**PROBLEM TO WORK ON:** Your job with the data below is to output exactly the lines from the one holding "This screenshot has width=1126, height=602." down to the one holding "Open the attached", both included, and no others.
====
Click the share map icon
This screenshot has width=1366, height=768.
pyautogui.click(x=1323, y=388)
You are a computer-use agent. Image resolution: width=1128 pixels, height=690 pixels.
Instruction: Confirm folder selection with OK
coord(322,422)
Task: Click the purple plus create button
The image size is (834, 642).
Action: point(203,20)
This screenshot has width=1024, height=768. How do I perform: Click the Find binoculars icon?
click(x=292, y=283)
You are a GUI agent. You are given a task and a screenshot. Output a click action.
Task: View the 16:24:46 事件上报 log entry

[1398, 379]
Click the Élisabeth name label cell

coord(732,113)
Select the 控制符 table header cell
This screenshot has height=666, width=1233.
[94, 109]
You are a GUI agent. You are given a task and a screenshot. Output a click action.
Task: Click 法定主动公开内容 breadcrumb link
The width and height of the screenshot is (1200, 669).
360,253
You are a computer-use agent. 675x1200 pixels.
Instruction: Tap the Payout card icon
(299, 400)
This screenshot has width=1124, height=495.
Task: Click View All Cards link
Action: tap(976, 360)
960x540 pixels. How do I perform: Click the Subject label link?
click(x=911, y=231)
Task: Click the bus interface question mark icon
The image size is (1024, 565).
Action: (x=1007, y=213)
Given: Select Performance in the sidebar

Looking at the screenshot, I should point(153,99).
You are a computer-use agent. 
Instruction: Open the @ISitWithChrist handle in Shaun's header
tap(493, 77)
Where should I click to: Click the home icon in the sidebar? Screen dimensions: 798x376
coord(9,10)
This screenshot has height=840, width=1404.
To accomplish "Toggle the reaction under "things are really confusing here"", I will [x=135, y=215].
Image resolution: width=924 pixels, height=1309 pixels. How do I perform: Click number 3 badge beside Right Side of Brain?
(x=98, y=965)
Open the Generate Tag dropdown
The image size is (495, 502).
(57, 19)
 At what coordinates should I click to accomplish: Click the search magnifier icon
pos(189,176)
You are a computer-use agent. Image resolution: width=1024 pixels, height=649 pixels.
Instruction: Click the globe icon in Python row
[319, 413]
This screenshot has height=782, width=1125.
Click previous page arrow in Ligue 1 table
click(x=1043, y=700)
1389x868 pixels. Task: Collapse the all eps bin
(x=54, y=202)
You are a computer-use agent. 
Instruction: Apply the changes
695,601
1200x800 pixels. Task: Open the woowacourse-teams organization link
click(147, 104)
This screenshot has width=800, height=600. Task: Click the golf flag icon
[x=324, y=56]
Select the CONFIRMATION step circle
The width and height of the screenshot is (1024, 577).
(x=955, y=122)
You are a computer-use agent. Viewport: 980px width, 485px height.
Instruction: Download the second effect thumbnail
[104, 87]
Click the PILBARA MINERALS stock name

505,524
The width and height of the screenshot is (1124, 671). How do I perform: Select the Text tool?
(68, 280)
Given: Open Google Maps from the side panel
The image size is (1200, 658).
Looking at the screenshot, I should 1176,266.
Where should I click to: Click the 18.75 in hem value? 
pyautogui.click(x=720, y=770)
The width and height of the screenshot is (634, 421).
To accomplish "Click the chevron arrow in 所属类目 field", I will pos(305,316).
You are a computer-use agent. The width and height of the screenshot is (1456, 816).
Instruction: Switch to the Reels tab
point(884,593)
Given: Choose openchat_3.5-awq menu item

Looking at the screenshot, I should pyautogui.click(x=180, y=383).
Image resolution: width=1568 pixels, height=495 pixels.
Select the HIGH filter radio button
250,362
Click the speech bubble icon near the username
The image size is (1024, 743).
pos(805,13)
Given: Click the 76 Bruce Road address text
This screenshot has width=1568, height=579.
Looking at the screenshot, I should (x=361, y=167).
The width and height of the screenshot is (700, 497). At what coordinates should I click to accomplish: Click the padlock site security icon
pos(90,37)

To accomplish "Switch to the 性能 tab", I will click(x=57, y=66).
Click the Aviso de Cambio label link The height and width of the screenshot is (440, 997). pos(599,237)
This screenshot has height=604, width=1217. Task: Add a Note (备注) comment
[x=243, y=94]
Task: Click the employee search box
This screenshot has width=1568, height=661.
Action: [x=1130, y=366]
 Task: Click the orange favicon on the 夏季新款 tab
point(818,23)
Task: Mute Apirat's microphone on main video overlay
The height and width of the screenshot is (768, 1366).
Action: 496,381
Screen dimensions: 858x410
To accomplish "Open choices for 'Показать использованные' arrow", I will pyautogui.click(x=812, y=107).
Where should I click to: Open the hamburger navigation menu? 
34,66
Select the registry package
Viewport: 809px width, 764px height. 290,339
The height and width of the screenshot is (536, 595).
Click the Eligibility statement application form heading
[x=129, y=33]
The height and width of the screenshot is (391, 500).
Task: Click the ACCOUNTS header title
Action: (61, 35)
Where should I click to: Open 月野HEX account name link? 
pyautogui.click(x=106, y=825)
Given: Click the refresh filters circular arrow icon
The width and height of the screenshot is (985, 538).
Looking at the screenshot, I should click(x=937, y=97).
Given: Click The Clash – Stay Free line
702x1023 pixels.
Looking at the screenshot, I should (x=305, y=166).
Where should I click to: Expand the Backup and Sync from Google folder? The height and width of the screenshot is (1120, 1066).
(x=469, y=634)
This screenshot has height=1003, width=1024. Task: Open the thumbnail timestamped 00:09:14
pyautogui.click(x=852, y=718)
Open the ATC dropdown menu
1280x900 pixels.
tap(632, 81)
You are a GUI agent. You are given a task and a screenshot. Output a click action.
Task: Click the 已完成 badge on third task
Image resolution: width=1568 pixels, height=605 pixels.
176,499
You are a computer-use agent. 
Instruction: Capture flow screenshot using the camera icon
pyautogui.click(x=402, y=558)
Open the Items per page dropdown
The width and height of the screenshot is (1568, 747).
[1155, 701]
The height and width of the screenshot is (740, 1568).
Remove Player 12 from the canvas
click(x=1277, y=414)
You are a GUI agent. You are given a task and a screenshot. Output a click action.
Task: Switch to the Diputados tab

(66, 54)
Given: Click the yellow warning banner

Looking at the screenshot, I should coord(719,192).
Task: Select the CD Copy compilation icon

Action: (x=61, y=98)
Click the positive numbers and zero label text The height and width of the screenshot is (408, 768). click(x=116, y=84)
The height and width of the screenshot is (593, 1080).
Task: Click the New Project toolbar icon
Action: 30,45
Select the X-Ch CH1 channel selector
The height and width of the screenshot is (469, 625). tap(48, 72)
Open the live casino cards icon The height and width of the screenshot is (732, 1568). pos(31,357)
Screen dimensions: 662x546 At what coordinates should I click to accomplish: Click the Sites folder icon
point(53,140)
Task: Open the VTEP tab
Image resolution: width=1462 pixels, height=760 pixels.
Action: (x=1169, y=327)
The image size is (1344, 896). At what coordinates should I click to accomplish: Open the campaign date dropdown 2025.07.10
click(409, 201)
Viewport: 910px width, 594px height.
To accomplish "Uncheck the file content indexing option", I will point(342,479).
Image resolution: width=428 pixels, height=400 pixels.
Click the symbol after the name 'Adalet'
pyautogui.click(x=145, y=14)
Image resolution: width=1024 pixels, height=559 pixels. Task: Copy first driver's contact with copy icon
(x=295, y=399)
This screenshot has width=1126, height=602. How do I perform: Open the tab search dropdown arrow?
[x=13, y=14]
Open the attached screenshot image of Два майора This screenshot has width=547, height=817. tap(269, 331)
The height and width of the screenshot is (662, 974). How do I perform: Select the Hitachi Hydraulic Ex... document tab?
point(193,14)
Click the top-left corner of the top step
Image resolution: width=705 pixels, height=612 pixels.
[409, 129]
====
**REPLY TO THE TASK:**
This screenshot has width=1126, height=602. How do I perform: Open the tab search dropdown arrow?
[x=13, y=14]
Open the attached screenshot image of Два майора This screenshot has width=547, height=817. tap(269, 331)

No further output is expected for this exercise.